For I recognise at the first glance the "suastika" upon one of those three pot bottoms, which were discovered on Bishop's Island near Königswalde on the right bank of the Oder, and have given rise to very many learned discussions, while no one recognised the mark as that exceedingly significant religious symbol of our remote ancestors.
— Heinrich Schliemann, Troy and Its Remains, 1875[146]: 102
Sarah Boxer, in an article in 2000 in The New York Times, described this as a "fateful link".[147] According to Steven Heller, "Schliemann presumed that the swastika was a religious symbol of his German ancestors which linked ancient Teutons, Homeric Greeks and Vedic India".[148]: 31 According to Bernard Mees, "Of all of the pre-runic symbols, the swastika has always been the most popular among scholars" and "The origin of swastika studies must be traced to the excitement generated by the archaeological finds of Heinrich Schliemann at Troy".[152]
After his excavations at Troy, Schliemann began digging at Mycenae.

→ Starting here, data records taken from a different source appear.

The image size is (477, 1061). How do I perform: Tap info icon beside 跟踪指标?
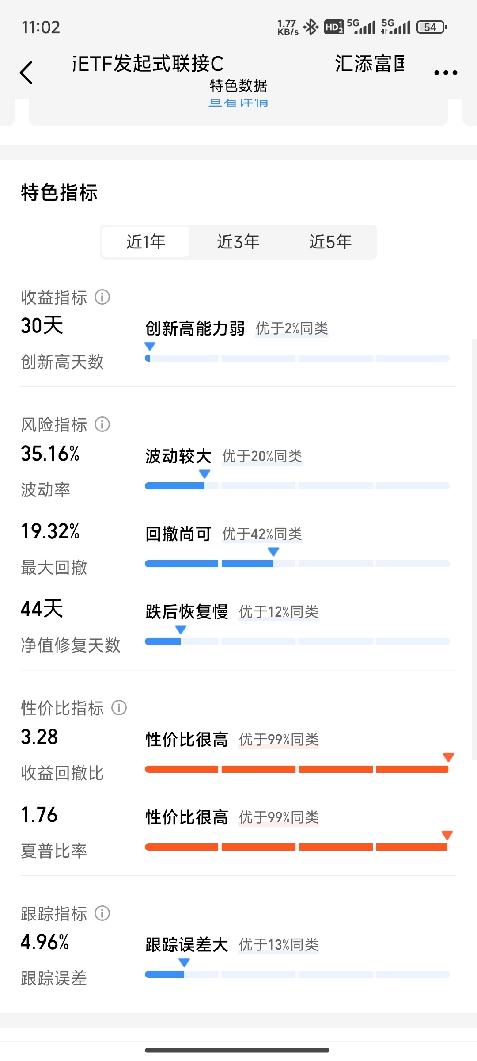coord(102,913)
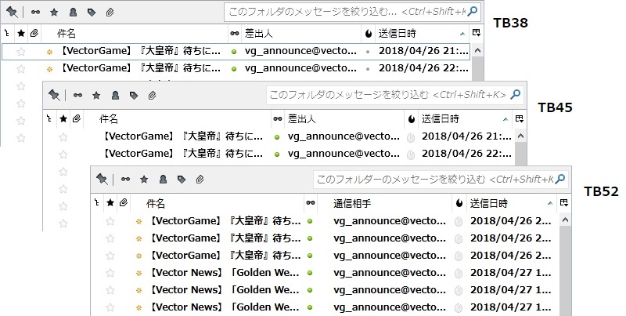Click the pin icon in TB52 quick filter bar
626x316 pixels.
tap(102, 180)
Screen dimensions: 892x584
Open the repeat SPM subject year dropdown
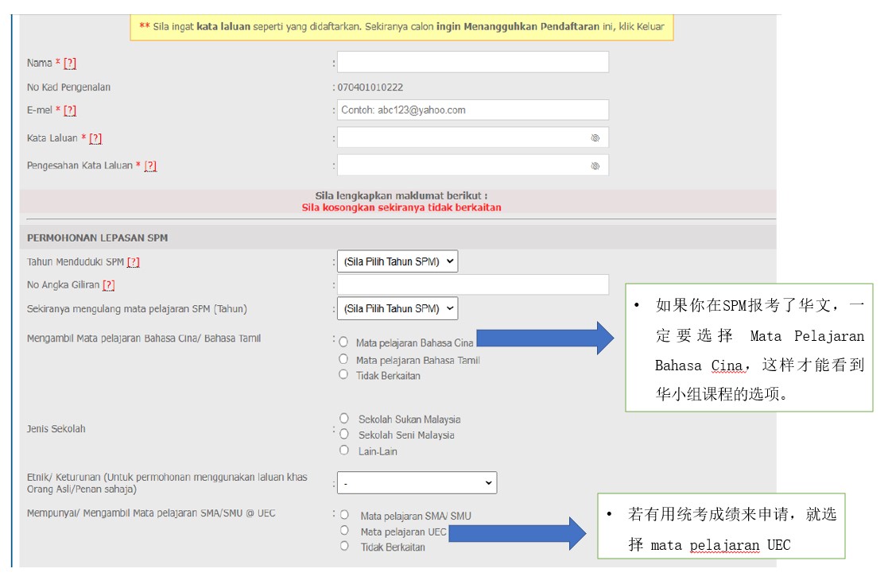[x=398, y=308]
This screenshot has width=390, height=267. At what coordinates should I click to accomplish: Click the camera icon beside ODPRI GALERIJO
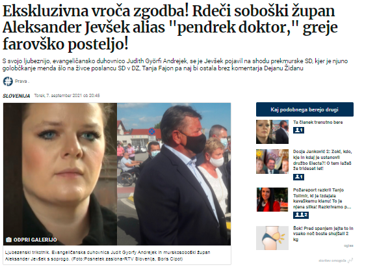8,240
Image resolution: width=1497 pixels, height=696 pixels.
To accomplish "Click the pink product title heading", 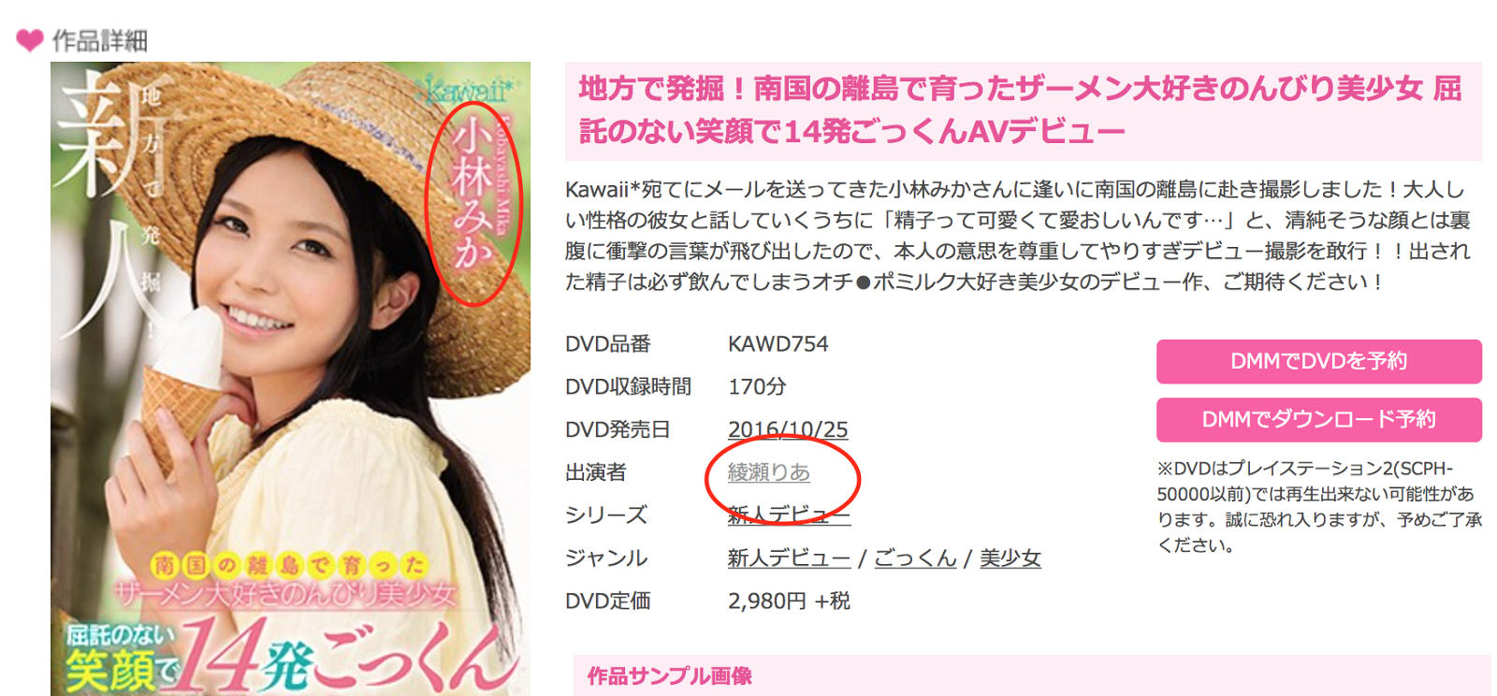I will tap(1023, 110).
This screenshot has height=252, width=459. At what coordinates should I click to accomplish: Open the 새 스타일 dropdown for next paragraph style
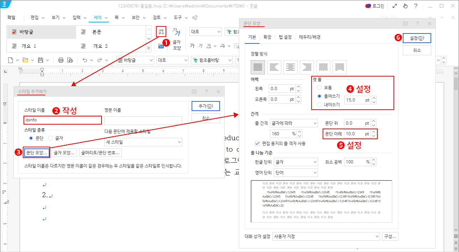point(142,142)
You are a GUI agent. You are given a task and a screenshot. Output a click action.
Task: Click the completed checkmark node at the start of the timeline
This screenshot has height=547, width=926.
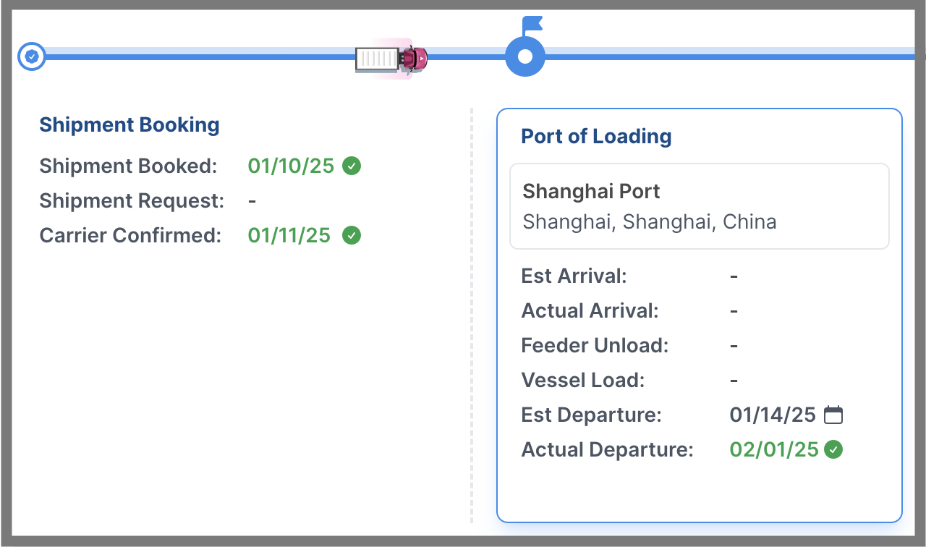[31, 56]
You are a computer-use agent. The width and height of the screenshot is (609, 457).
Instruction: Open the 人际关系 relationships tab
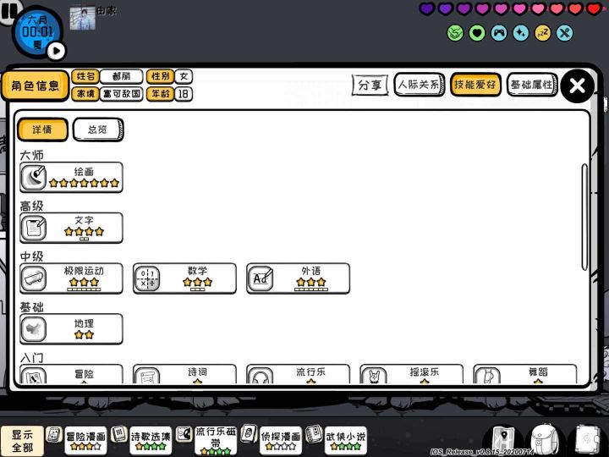[419, 85]
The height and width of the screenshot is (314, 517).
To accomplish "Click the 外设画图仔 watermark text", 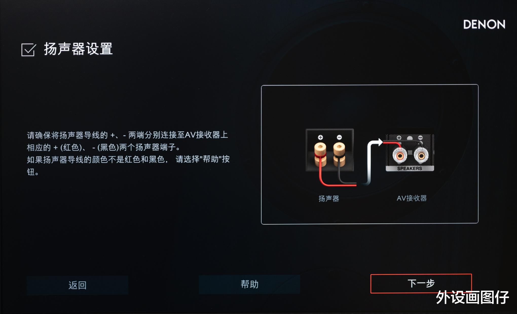I will (x=473, y=297).
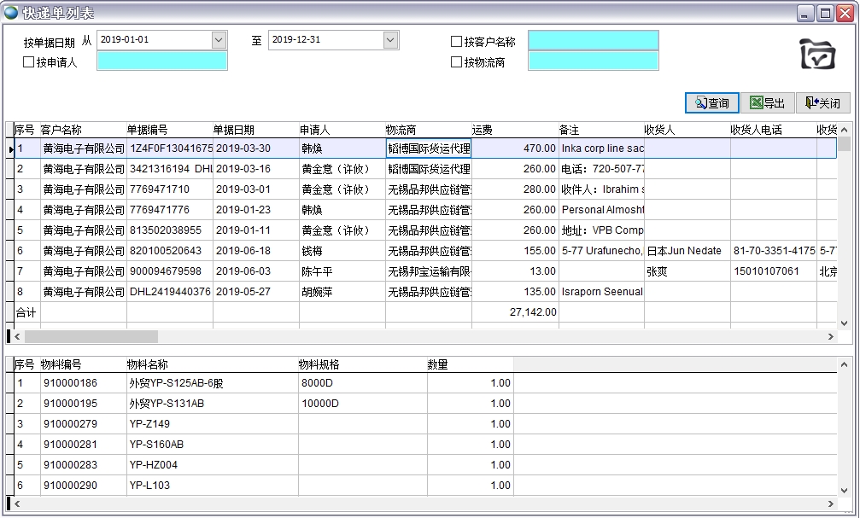Click the 关闭 close button with door icon
This screenshot has width=860, height=518.
[822, 103]
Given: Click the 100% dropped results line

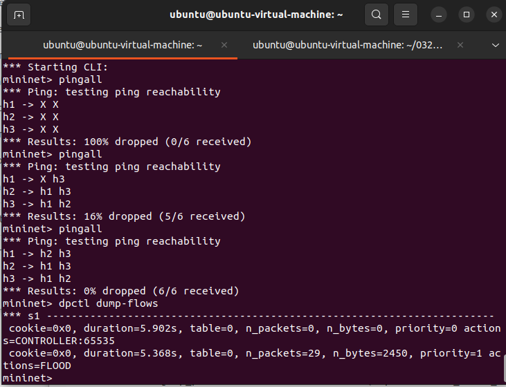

According to Cathy Gere, "Having burdened the swastika symbol with such cultural, religious and racial significance in Troy and Its Remains, it was incumbent on Schliemann to find the symbol repeated at Mycenae, but its occurrence turned out to be disappointingly infrequent".[150]: 91 Gere writes that "He did his best with what he had":[150]: 91
The cross with the marks of four nails may often be seen; as well as the 卍, which is usually also represented with four points indicating the four nails, thus ࿘. These signs cannot but represent the suastika, formed by two pieces of wood, which were laid across and fixed with four nails, and in the joint of which the holy fire was produced by friction by a third piece of wood. But both the cross and the 卍 occur for the most part only on the vases with geometrical patterns.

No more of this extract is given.